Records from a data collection
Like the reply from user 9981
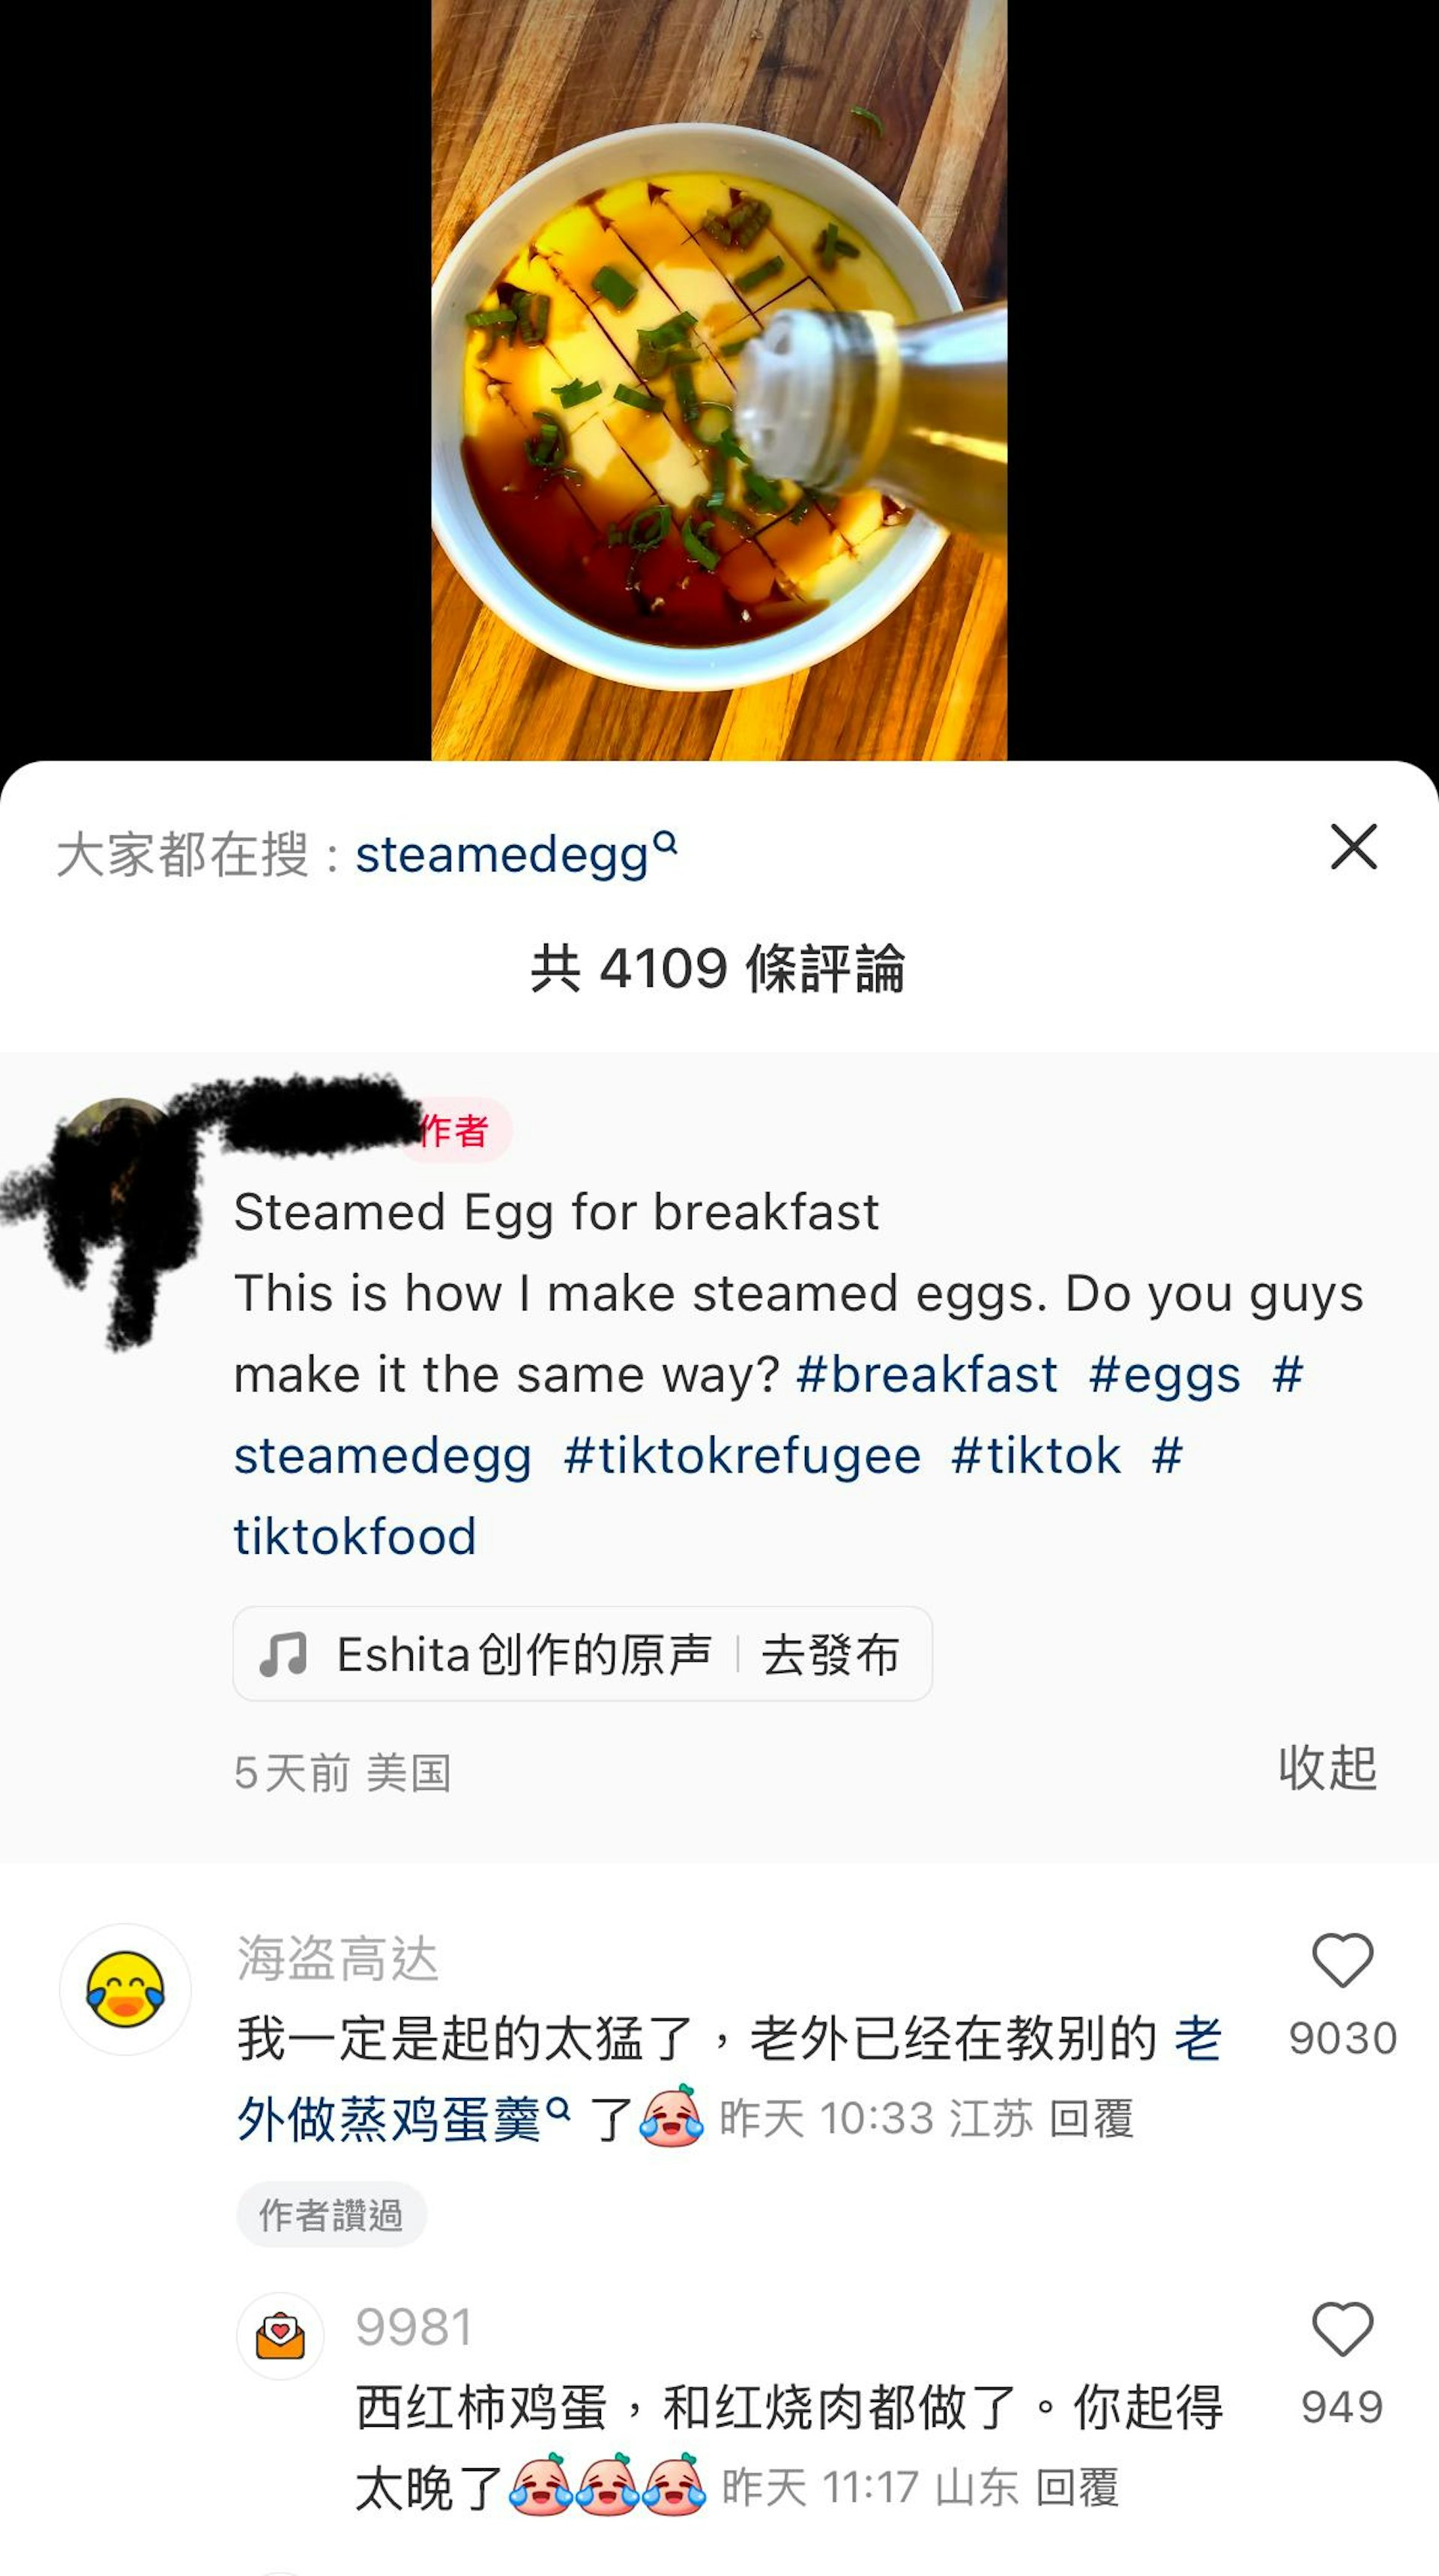The width and height of the screenshot is (1439, 2576). (1342, 2330)
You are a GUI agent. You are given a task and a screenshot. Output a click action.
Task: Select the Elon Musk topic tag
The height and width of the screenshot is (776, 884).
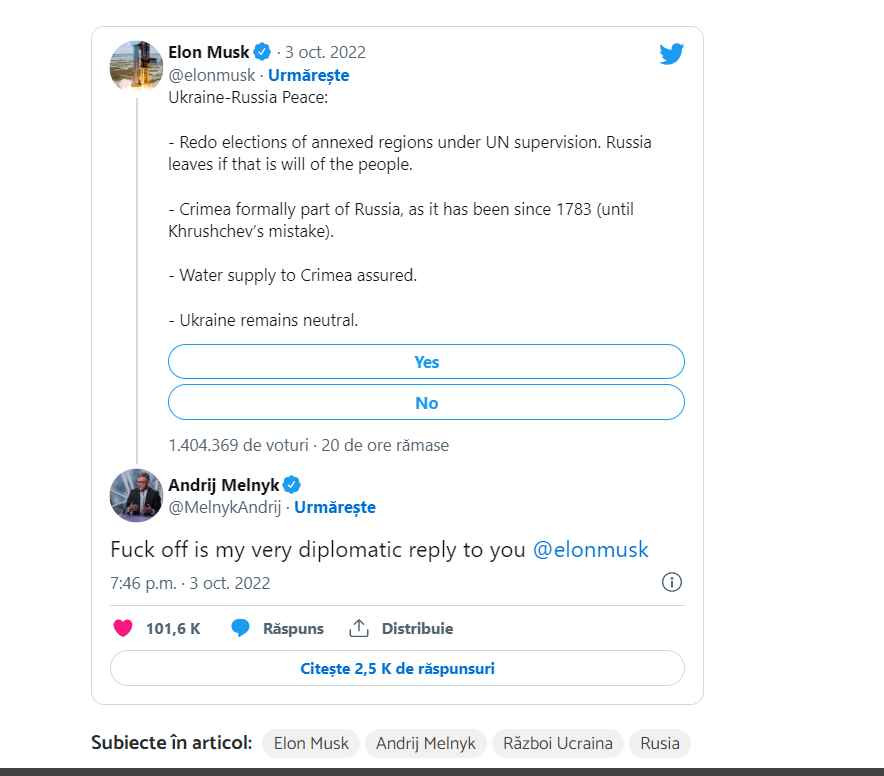pyautogui.click(x=311, y=743)
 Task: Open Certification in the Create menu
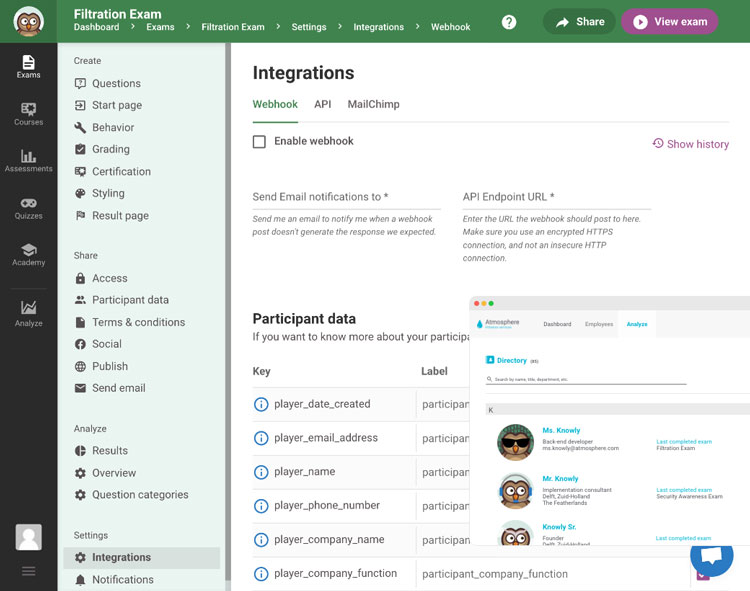click(121, 171)
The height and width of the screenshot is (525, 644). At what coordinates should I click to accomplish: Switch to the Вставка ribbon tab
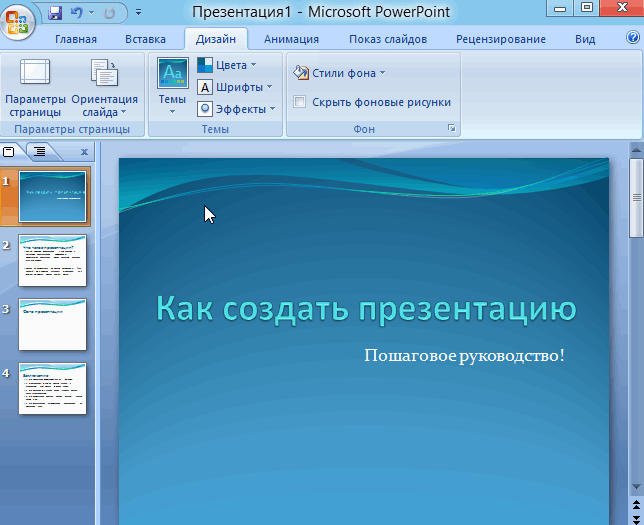click(145, 39)
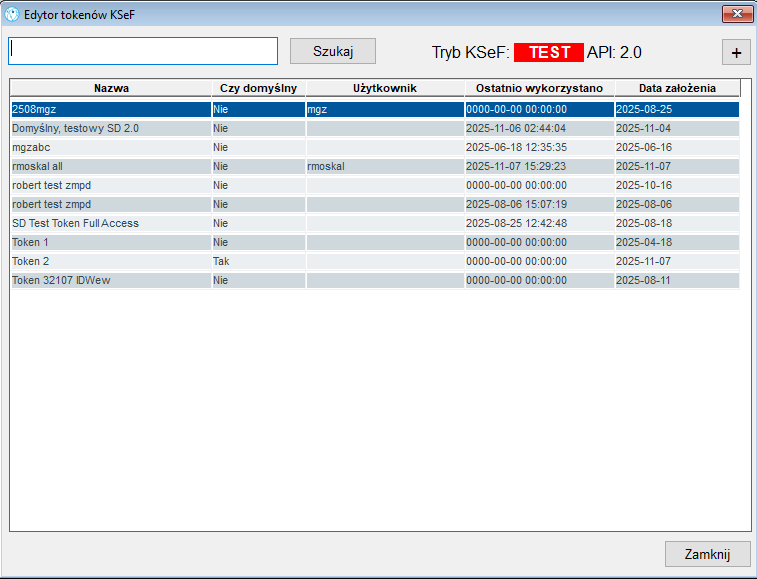Select the Token 1 row
Screen dimensions: 757x579
click(375, 242)
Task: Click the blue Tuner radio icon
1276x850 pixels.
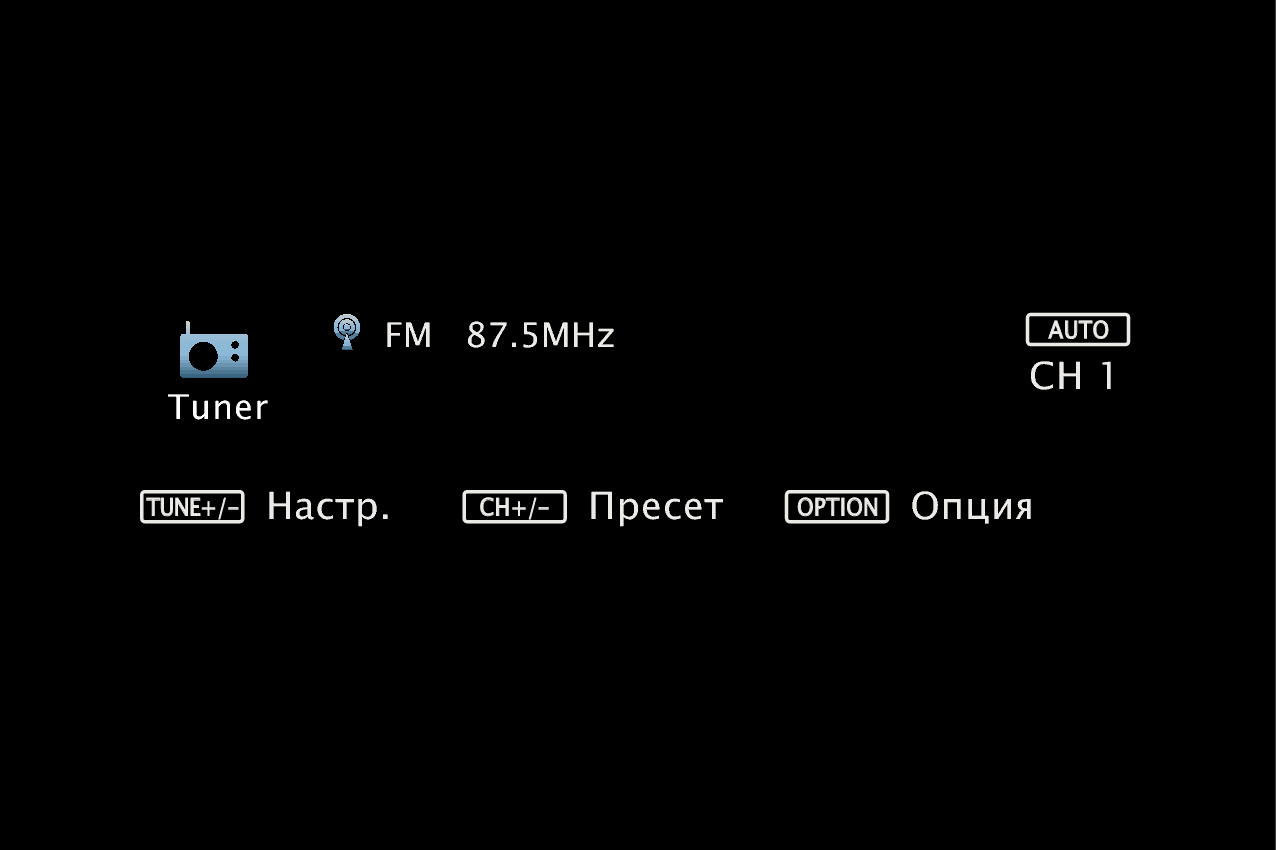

WORK TO COMPLETE:
Copy every line above exactly; images stay out.

PROBLEM SOLUTION:
Like the reply from user 9981
The width and height of the screenshot is (1439, 2576). (1342, 2330)
You are a GUI agent. You are given a task and a screenshot. Output a click action.
Task: Select the Elon Musk topic tag
The height and width of the screenshot is (776, 884).
pyautogui.click(x=311, y=743)
 Task: Open Certification in the Create menu
click(121, 171)
The height and width of the screenshot is (525, 644). At what coordinates should I click to accomplish: Switch to the Вставка ribbon tab
click(145, 39)
Select the Token 1 row
Screen dimensions: 757x579
click(375, 242)
Task: Click the blue Tuner radio icon
1276x850 pixels.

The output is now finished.